On Saturday, November 7, 2015 at 9:42:19 AM UTC-5, Stephen J. Turnbull wrote:
Andrew Barnert writes:
 > On Nov 6, 2015, at 21:00, Stephen J. Turnbull <ste...@xemacs.org> wrote:

 > > This ABC would be a tar pit of recriminations between class authors
 > > and class clients.  

 > I think you've missed the point of his proposal. It doesn't matter
 > _what_ the order is

That's precisely what I see as problematic, unless the author of the
subclass is the same as the author of the code using the subclass.
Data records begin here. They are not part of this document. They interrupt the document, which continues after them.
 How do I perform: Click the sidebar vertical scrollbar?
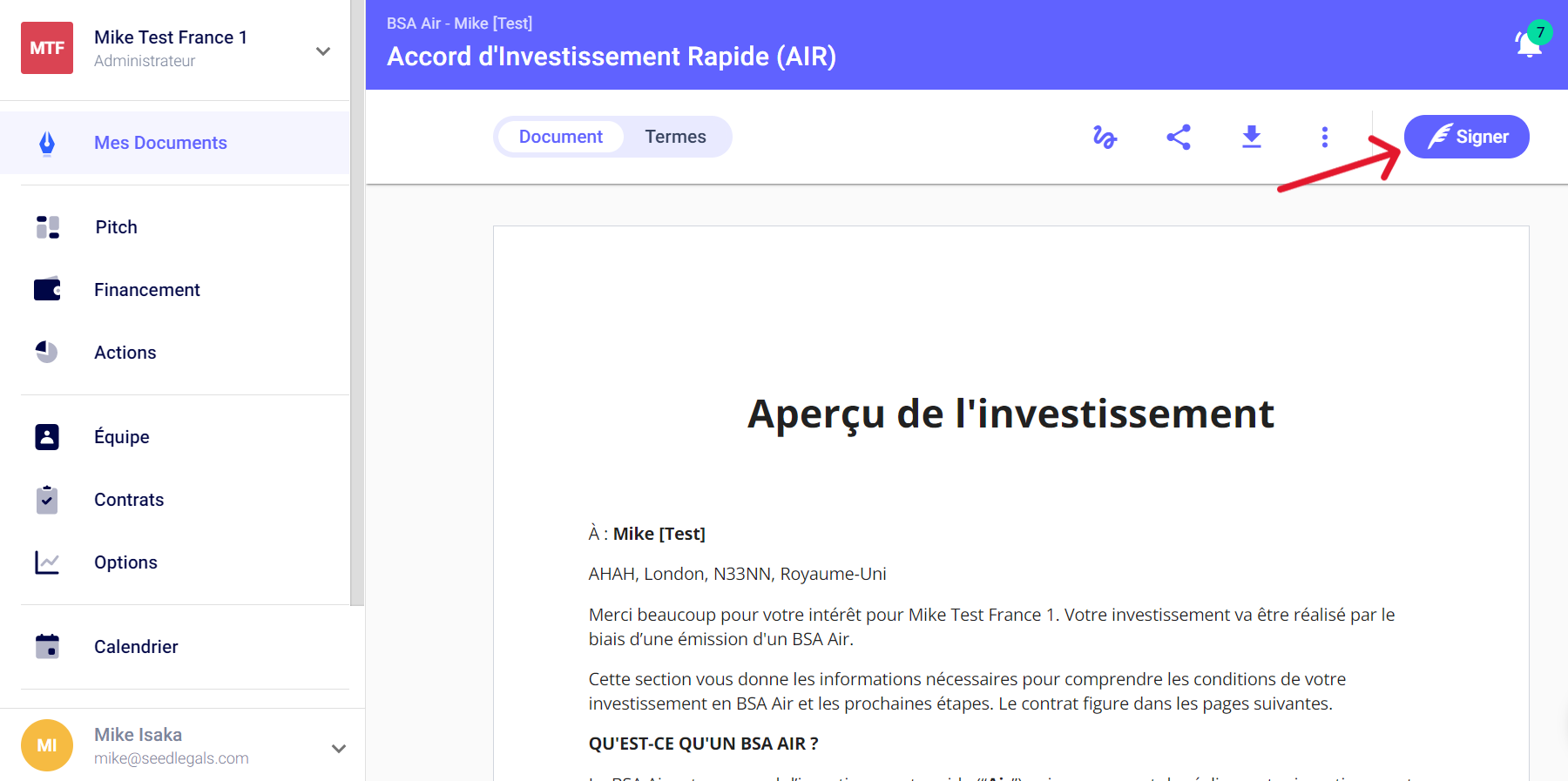point(357,305)
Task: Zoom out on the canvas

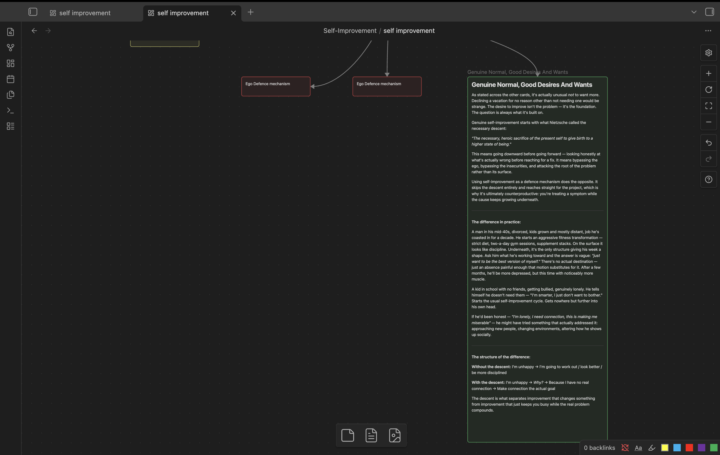Action: tap(709, 122)
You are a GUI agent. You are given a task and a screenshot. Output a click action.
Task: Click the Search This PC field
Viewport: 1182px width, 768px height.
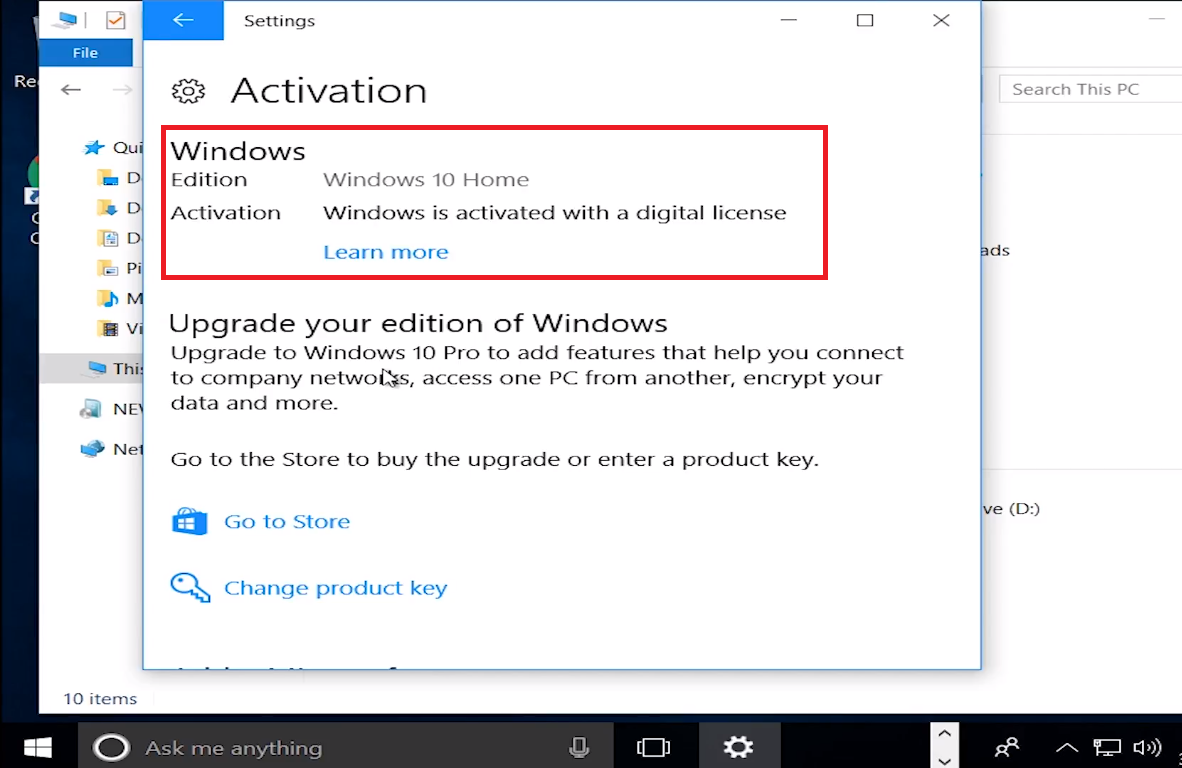[1085, 89]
 > But, whether the proposal is useful or not, it is sufficiently
 > specified.

I wrote inaccurately, I guess.  My contention is that it's more
dangerous than useful as currently specified but that could be
reversed with additional restrictions.

It's not "dangerous"!!  Talk about hyperbole.  It's just a question of utility.  Personally I would like to see a much richer collections.abc for tests like this.
 

 > How would you define the comparison function for OrderedDict in a
 > way that makes any semantic sense?  Or, for that matter, list?

Again, bad nomenclature, sorry.[1]  I should have used "index".  For
this application, I have in mind

class Ordered:

    def index(self, key):
        return list(z for z in self).index(key)

    def compare(self, key1, key2):
        return self.index(key1) < self.index(key2)

as the default implementation (except that for Amir's application it's
.index() that's interesting, not .compare() -- .compare() could be
omitted I guess, fn. [1] applies).  The problem with list would be
that it can have multiple entries of the same value that are not
adjacent, of course, but then it wouldn't work for Amir's application
anyway.  This is part of what I have in mind when I say
"underspecified".

I don't think thought about how this collections.abc.Ordered should
interact with objects that could be considered to represent multisets.
Do you?

Did you read the original post?  All you need is a consistent order.  It doesn't matter if the same element turns up twice in order to be Ordered.  He can check uniqueness after the fact.
 

 > Surely OrderedDict and list are perfectly reasonable types for
 > __slots__, despite the fact that their comparison function doesn't
 > exist.

If given the above renaming you still say it doesn't exist, I don't
understand what you're trying to say.



Footnotes:
[1]  As an excuse for the poor nomenclature, in my field I have to
worry about (pre-) ordered structures for which an index function does
not exist, thus "comparison function".